What is the number of lines in these records with "agent" in them? Answer with that number only.

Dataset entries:
□ □ □ □ □

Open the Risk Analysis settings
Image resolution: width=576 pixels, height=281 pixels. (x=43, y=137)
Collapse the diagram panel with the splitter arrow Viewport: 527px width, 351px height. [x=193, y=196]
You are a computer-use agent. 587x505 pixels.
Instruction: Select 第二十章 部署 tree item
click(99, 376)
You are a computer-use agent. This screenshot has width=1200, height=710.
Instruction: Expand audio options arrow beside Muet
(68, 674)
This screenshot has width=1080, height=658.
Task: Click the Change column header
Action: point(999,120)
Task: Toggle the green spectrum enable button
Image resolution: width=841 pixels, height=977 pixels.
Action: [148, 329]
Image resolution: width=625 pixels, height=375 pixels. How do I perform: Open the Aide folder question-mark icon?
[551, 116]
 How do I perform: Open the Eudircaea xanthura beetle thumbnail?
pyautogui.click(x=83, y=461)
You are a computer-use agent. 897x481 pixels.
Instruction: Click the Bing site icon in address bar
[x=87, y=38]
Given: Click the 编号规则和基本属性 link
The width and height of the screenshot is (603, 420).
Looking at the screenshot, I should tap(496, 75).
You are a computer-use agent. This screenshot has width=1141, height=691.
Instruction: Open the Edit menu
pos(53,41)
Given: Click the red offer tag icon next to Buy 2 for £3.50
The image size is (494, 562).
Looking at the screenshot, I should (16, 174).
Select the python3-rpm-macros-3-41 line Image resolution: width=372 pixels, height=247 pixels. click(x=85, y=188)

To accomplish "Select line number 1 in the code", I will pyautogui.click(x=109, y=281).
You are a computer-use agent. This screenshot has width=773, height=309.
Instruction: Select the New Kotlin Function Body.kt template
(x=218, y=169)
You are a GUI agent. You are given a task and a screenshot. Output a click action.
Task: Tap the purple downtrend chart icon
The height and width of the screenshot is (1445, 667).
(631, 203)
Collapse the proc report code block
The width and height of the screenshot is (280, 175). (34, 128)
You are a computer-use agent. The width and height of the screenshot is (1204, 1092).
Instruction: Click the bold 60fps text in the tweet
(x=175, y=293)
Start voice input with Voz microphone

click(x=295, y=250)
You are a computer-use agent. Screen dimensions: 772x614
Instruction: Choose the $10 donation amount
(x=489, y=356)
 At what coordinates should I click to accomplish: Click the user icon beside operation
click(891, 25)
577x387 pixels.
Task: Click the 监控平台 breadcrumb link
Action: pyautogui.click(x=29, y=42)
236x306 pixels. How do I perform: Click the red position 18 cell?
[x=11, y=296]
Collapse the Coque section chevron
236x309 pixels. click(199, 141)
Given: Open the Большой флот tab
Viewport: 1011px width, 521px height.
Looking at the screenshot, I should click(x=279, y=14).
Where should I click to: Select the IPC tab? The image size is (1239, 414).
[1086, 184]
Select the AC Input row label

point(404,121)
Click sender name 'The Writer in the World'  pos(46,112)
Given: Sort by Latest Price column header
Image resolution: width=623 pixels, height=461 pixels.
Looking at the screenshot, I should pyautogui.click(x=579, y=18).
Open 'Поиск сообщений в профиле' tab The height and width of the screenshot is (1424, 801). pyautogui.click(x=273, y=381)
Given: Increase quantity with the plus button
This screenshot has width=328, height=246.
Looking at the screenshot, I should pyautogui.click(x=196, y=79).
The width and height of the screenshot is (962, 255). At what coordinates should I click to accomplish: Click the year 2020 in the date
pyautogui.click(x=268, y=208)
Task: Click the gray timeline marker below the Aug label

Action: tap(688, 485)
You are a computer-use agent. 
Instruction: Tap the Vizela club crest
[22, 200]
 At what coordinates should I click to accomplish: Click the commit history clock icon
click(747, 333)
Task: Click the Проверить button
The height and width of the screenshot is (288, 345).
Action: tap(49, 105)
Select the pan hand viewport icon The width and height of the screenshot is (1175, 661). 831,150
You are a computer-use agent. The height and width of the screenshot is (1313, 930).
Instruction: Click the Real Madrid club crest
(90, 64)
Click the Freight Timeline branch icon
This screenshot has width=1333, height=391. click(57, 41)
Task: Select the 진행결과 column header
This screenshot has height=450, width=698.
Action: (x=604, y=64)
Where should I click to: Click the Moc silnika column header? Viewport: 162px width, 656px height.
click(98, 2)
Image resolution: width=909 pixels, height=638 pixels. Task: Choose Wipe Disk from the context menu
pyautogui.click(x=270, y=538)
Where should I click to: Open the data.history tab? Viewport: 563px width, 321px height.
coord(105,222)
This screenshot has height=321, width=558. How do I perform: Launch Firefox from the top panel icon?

□ □ □ □ □

▶ Response to the task
10